To simplify the notation Let's just rename the parameters so the question is to show $$ I(a):= \int_{(0,\infty)}e^{(-a+it)x}\frac{\sin x}{x} \text{d}x = \frac{1}{2i} \log \left(\frac{a+i(1-t)}{a-i(1+t)}\right) $$

I've tried so far:

\begin{align*} I'(a)&:=-\int_{(0,\infty)}e^{(-a+it)x } \sin x \text{d}x \\ &= \frac{1}{a-it}e^{(-a+it)x } \sin x |_0^\infty - \frac{1}{a-it}\int_{(0,\infty)}e^{(-a+it)x } \cos x \text{d}x \\ &= \frac{1}{(-a+it)^2} e^{(-a+it)x } \cos x |_0^\infty +\frac{1}{(-a+it)^2}\int_{(0,\infty)}e^{(-a+it)x } \sin x \text{d}x \\ &= -\frac{1}{(-a+it)^2} -\frac{1}{(-a+it)^2} I'(a) \end{align*}

So, $$I'(a) = -\frac{1}{(a-it)^2+1} = \frac{1}{2i} \left(\frac{1}{a-it+i}-\frac{1}{a-it-i}\right)$$

Hence

\begin{align*} I(a)&=I(0)+\int_0^{a} I'(a) \text{d}a \\ &=I(0)+\frac{1}{2i} \int_0^{a} \left(\frac{1}{a-it+i}-\frac{1}{a-it-i}\right) \text{d}a \\ &=I(0)+\frac{1}{2i} \left.\log \left(\frac{a-it+i}{a-it-i}\right) \right|_0^{a} \\ &=I(0) + \frac{1}{2i} \log \left(\frac{a+i(1-t)}{a-i(1+t)}\right) -\frac{1}{2i} \log \left(-\frac{1-t}{1+t}\right) \end{align*}

Now I'm stuck at $I(0)$. Note that $I(0)$ shall be interpreted as $$\lim\limits_{a\to 0^+}I(a) = \lim\limits_{a\to 0^+} \int_{(0,\infty)}e^{(-a+it)x}\frac{\sin x}{x} \text{d}x $$, however I can't see how to compute this.

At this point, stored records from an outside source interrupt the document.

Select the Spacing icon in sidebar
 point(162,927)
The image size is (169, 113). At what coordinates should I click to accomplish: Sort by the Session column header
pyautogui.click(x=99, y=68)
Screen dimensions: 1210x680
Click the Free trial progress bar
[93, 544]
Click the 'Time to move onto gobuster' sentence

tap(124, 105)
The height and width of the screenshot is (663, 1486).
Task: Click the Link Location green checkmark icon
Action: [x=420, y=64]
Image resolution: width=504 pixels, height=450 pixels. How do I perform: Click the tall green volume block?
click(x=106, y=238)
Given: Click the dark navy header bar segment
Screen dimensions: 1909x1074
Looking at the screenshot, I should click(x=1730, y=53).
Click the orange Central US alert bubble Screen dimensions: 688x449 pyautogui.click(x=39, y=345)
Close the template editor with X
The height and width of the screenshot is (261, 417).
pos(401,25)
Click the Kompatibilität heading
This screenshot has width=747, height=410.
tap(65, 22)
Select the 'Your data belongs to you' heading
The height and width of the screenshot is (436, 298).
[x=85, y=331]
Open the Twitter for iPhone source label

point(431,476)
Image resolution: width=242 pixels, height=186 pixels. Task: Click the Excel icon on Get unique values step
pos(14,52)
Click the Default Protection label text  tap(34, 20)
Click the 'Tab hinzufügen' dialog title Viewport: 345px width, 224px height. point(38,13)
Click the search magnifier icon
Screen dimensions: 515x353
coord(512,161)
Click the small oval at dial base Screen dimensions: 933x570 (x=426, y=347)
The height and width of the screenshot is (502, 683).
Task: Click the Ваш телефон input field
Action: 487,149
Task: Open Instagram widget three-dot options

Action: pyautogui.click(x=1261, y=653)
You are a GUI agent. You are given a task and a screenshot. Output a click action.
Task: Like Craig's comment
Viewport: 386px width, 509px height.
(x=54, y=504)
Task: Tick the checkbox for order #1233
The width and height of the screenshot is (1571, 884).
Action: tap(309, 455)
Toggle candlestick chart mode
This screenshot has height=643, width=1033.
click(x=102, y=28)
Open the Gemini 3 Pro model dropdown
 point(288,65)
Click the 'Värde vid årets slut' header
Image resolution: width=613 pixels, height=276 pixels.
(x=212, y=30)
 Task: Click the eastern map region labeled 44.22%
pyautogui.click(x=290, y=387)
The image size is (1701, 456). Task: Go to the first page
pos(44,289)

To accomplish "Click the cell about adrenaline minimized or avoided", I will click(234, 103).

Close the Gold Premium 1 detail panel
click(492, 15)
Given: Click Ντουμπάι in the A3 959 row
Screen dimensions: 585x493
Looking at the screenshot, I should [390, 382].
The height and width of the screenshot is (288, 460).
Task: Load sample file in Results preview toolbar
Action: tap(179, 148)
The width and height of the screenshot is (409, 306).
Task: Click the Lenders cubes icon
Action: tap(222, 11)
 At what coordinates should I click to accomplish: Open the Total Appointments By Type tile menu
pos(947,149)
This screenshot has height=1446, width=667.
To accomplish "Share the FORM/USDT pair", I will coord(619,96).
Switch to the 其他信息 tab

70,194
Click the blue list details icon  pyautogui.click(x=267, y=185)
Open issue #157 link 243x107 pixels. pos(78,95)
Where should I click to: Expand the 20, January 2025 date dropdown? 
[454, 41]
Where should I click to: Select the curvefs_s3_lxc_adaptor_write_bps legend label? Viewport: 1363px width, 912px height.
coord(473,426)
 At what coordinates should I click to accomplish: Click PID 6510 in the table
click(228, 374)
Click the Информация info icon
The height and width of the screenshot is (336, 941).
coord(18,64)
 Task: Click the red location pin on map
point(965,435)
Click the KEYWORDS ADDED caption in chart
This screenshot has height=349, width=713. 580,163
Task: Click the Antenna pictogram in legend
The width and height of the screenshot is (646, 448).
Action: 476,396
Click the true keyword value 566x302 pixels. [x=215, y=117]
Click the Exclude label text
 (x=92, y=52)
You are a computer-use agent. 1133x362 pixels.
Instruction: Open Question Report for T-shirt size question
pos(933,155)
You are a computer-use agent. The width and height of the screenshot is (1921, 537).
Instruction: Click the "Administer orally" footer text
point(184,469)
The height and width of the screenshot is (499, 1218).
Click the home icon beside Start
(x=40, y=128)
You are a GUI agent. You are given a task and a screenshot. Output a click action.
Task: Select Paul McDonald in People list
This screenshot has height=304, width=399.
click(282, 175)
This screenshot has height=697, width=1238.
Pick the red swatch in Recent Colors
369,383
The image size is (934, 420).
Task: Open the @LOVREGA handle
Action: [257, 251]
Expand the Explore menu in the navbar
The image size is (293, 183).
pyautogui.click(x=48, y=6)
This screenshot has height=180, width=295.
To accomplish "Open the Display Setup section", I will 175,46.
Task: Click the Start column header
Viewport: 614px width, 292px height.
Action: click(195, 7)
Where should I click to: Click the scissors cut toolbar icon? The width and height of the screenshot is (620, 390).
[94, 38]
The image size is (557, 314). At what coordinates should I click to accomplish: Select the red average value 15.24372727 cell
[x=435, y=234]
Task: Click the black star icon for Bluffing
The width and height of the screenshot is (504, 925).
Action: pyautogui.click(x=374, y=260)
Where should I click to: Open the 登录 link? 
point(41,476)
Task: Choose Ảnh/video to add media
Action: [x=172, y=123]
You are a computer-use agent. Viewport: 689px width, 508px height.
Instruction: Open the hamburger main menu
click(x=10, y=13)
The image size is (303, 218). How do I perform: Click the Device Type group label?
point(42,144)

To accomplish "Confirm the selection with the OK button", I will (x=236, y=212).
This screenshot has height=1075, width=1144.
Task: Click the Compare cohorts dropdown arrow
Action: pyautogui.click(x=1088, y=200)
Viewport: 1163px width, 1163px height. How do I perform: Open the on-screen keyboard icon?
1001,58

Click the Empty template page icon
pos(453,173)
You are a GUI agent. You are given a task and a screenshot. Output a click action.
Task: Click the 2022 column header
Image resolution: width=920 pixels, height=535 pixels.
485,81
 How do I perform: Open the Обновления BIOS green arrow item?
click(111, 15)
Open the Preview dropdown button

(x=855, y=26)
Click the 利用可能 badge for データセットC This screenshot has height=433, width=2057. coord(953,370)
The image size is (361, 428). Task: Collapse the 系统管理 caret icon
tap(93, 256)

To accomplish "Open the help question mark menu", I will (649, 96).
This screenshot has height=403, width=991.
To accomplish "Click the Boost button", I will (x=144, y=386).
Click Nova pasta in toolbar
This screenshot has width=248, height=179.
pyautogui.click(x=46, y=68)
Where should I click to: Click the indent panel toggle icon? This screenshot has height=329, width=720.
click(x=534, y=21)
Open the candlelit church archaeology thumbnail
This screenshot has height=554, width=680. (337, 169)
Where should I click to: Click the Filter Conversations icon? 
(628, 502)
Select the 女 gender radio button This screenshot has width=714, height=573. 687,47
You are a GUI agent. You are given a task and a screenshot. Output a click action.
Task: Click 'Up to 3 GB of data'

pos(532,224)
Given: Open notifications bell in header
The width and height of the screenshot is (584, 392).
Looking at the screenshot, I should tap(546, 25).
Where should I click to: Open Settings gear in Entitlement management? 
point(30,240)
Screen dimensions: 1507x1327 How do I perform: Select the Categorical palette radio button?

And, finally, @metamorphy mentioned that the Frullani integral produces the correct result almost immediately. However I also can't see how.

Pls kindly suggest.

Answer 1

Finding the limit as $a \to 0^+$ of $I(a)$ is, in my opinion, just as hard as finding the general value of $I(a)$. The approach with finding $I'(a)$ is needlessly complex. Instead using that $$\sin(x)=\frac{e^{ix}-e^{-ix}}{2i}$$ you have $$I(a)=\frac{1}{2i}\int_0^{\infty}\frac{e^{(-a+it+i)x}-e^{(-a+it-i)x}}{x}dx$$

With the Frullani integral, if you have $f(x)=e^{-x}$, then the integral is $$I(a)=\frac{1}{2i}\left( f(\infty)-f(0) \right)\ln\left( \frac{a-it-i}{a-it+i} \right)=\frac{1}{2i}\ln\left( \frac{a-it+i}{a-it-i} \right)$$

Answer 2

Let $s=-a+it$.

We now have

$$F(s) = \int_0^\infty e^{-sx} \frac{\sin x}{x}\, dx .$$

Differentiating

$$F^\prime(s) = -\int_0^\infty e^{-sx} \sin x\, dx. $$

This is a familiar Laplace transform!

$$F^\prime(s) = - \frac{1}{1+s^2}.$$

$$F(s) = \text{const.} - \arctan(s).$$

Since it is well-known that $F(0) = \frac{\pi}{2}$, we have

$$F(s) = \frac{\pi}{2} - \arctan(s).$$

$$F(-a+it) = \frac{\pi}{2} - \arctan(-a+it).$$

You can write this in terms of logarithms, if you like:

$$-a+it = -\tan \left(w-\frac{\pi}{2}\right)= \cot w = - i \frac{e^{iw}+e^{-iw}}{e^{iw}-e^{-iw}}.$$

Simplifying and solving the resulting quadratic equation in $e^{iw}$ yields the expression in terms of the logarithm function.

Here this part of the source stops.